Congratulations on your upcoming nuptials! Regarding obtaining Mexican citizenship through marriage, there are several forum members who have been through this process, so I'm sure they'll be able to fill in the details for you when the time comes.


----------



## buzzbar (Feb 9, 2013)

So you get on the CBP website and pay your $14 for an ESTA Mark, and book a return flight to USA. On the way back home you get given an FMM, which tides you over until the marriage takes place. 

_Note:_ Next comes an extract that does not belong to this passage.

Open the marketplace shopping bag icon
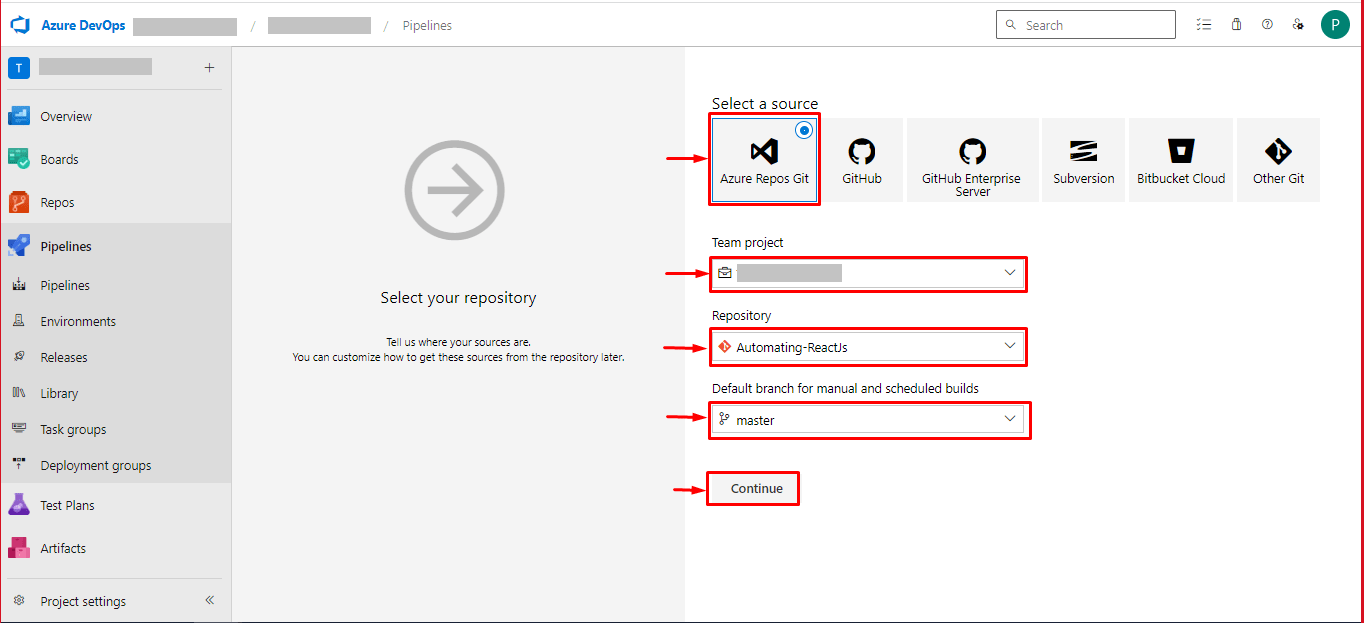Viewport: 1364px width, 623px height. 1236,25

But in your other post here you said “you only live once”. Is your fiancé able to enter USA? Pretty much the cheapest destination from Mexico City is Las Vegas - only $262 return. So you both spend a week in Vegas partying, drinking, gambling and eating to excess, then on the last day you tie the knot in front of Elvis at the Graceland Wedding Chapel on the Strip. The price includes a selection of wedding pix that you can take back and give to your in-laws in DF, of course telling them how very sorry you were they couldn’t make the wedding (they might grumble for a while.)

Sound like a plan?


----------



## Isla Verde (Oct 19, 2011)

buzzbar said:


> So you get on the CBP website and pay your $14 for an ESTA Mark, and book a return flight to USA. On the way back home you get given an FMM, which tides you over until the marriage takes place.
> 
> But in your other post here you said “you only live once”. Is your fiancé able to enter USA? Pretty much the cheapest destination from Mexico City is Las Vegas - only $262 return. So you both spend a week in Vegas partying, drinking, gambling and eating to excess, then on the last day you tie the knot in front of Elvis at the Graceland Wedding Chapel on the Strip. The price includes a selection of wedding pix that you can take back and give to your in-laws in DF, of course telling them how very sorry you were they couldn’t make the wedding (they might grumble for a while.)
> 
> Sound like a plan?


Sounds like a bad plan to me! I can't imagine that the OPs bride-to-be will want to get married without her family and friends being present. And in a tacky place like Las Vegas? Let's keep in mind that for her to get a tourist visa to visit the US may be difficult if not impossible, not to mention a bit expensive.


----------



## mark valentine (May 5, 2014)

Neither of us is religious and we want a quiet wedding here in Mexico. She has a US visa too. As for the " only live once" i mean you only get one chance of life. Just my philosophy. I had a breakdown 5 years ago and my attitude changed towards life thats all


----------



## mark valentine (May 5, 2014)

Vegas is not for me...just my opinion though


----------



## buzzbar (Feb 9, 2013)

Yeah, was a bit of a light hearted suggestion not really meant to be taken seriously! The main point is that your visa waiver status means you can take a quick trip to any USA destination you like and will be given a new FMM on your way home. I was speaking with someone the other day who had to remain in a Guatemalan border town for three days before he could cross back into Mexico with a new FMM, and if there is a four day required stay in Belize then a fast and easy USA run looks rather attractive.


----------



## joaquinx (Jul 3, 2010)

citlali said:


> If the op is British why does he need a Visa Waver? I do not need one, all I need is a Homeland security permit.It is issued for a couple of year so that is good for 4 trips
> Have things changed in the last couple of years?
> 
> 
> You can apply for theHome Land Security permit on the internet.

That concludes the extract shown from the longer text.